What the task asks:
Repeat each record word for word.

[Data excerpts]
○ ○ ○
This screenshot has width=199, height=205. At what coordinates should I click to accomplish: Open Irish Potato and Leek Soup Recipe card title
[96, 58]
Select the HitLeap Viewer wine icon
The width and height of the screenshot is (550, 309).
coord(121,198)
○ ○ ○
Exercise output:
This screenshot has width=199, height=205. At what coordinates should I click to accomplish: Open Irish Potato and Leek Soup Recipe card title
[96, 58]
Select the HitLeap Viewer wine icon
The width and height of the screenshot is (550, 309).
coord(121,198)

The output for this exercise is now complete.